Marriage is supposed to be an equal partnership, a blending of two lives into a single unit. Because of this, property is shared and both members of the couple do not need to make equal incomes in order to enjoy a certain level of comfort or standard of living. A divorce complicates this.

When a couple divorces, the income that once sustained a single family must now be divided to support two households. If the income is divided unevenly between spouses, as it often is, one spouse may end up suffering financially after the divorce, a problem which may be corrected through the other spouse losing money.

The divorce proceedings themselves can be expensive as well. Attorneys and court fees can quickly add up, and couples who have drawn-out divorce proceedings may pay substantially more over the duration of the divorce than people who are more likely to agree in court.

Who Gets What in a Divorce?

A couple’s assets will either be divided equally or awarded equitably based on the individual’s financial situation. The method of dividing property depends on the state law. If the couple lives in an equitable division state, the property and assets will be divided along lines of fairness whether or not the exact figure is the same for each person.

This means that the higher-earning spouse may receive less from the divorce than the other person. This happens because the lower-earning individual must receive enough to maintain his or her standard of living in the months and years directly following the divorce.

In some situations, the lower-earning spouse may also receive alimony payments. Also known as spousal support payments, alimony is a monthly payment that the high-earning spouse pays to his ex. In most cases, the husband will pay the wife alimony, but there is no reason why a high-earning wife may not need to pay the man alimony payments under the correct conditions.

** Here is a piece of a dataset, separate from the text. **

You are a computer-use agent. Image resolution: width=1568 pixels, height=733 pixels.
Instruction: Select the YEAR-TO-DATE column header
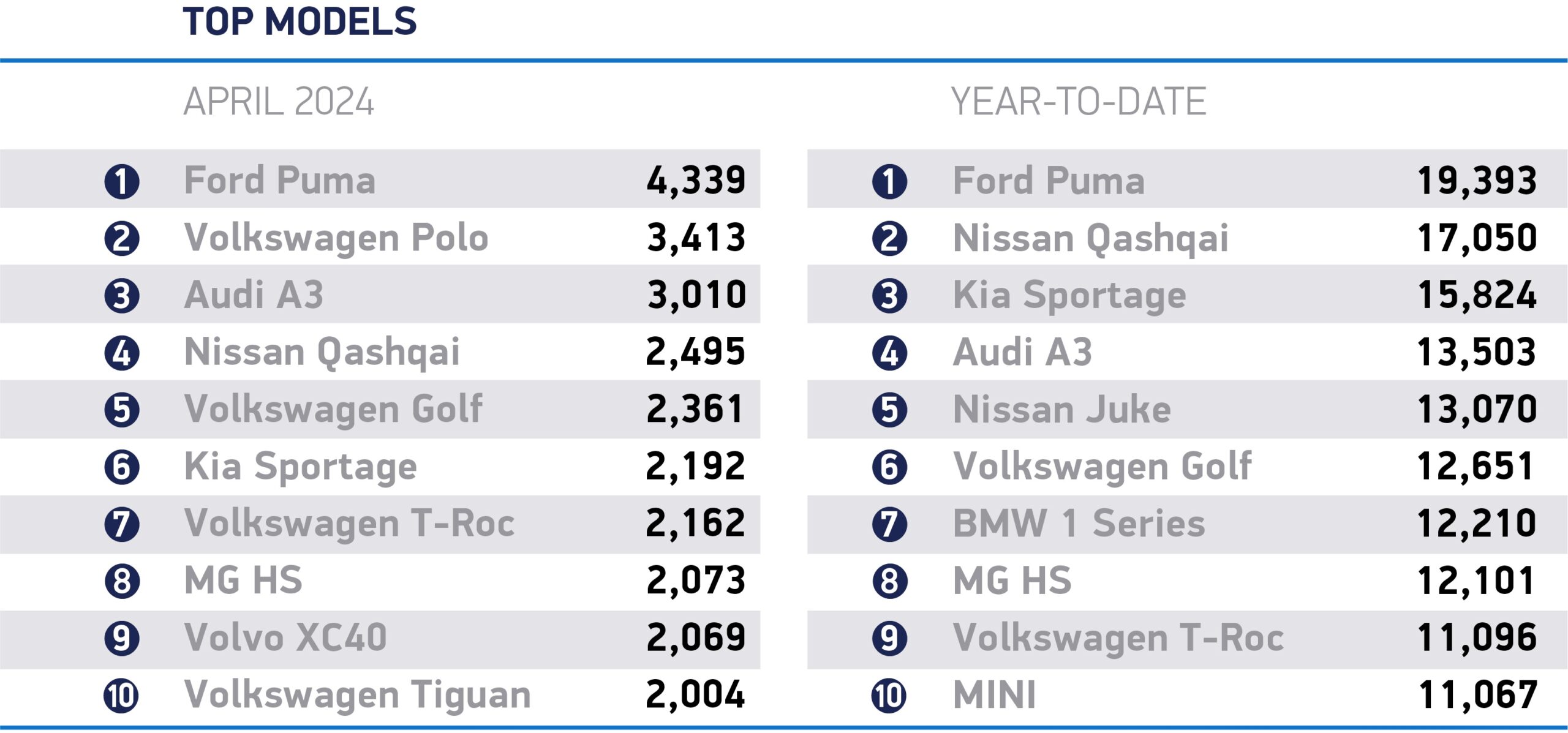click(x=1078, y=102)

In this regard, it can seem that the person with a lower income will always come off better in a divorce, but it’s also important to remember that this is only to equalize the financial disparity. No one should be profiting from a divorce as much as maintaining a lifestyle that they already lead.

Who Pays Divorce Costs?

In addition to the property divided in the divorce, there are actual fees associated with the separation itself. As a rule, each individual will pay his or her own attorney and court fees. In some situations, the attorney may be able to argue that the other person should pay 100 percent of the court fees and other legal expenses.

This is more likely to occur in at-fault divorces, but it may apply in other situations as well.For example, if the couple must spend additional time in court due to one individual being particularly difficult or unresponsive, the additional court fees may be his responsibility to pay.

How to Keep Divorce Costs Reasonable

In situations where the divorce takes a long time due to custody battles or other issues, the fees may be substantially higher. In order to keep the costs down, people may want to avoid talking to their attorneys more than is absolutely necessary to conclude the case; every phone call can cause an additional charge.

On the other hand, consulting with the attorney can also prevent an individual from being taken advantage of or making unwise decisions that could cost him more money in the long run. Because of this, an individual must use discretion when deciding how to handle his attorney relationship.

The less time a couple must spend in court, the less the divorce will cost. Whatever the reason for the divorce, it pays for the couple to spend as much time discussing things outside of the court as possible. If a couple is able to come to an agreement about dividing assets prior to the divorce, they will be able to sever ties as cleanly and painlessly as possible. Not only will this save both people money, it will also prevent significant heartache and hassle.

Of course, it is not always possible to count on your spouse to discuss the divorce in a clear, levelheaded manner. In some cases, it’s not even possible to be in the same room together for more than a few minutes. In these situations, it pays to get a good divorce attorney. The best attorney is one who can quickly and efficiently work to ensure that the individual gets the best deal out of the divorce for the smallest amount of time and effort possible. By finding an affordable but experienced attorney, a person is able to keep the costs of the divorce reasonable even if he cannot deal with his ex.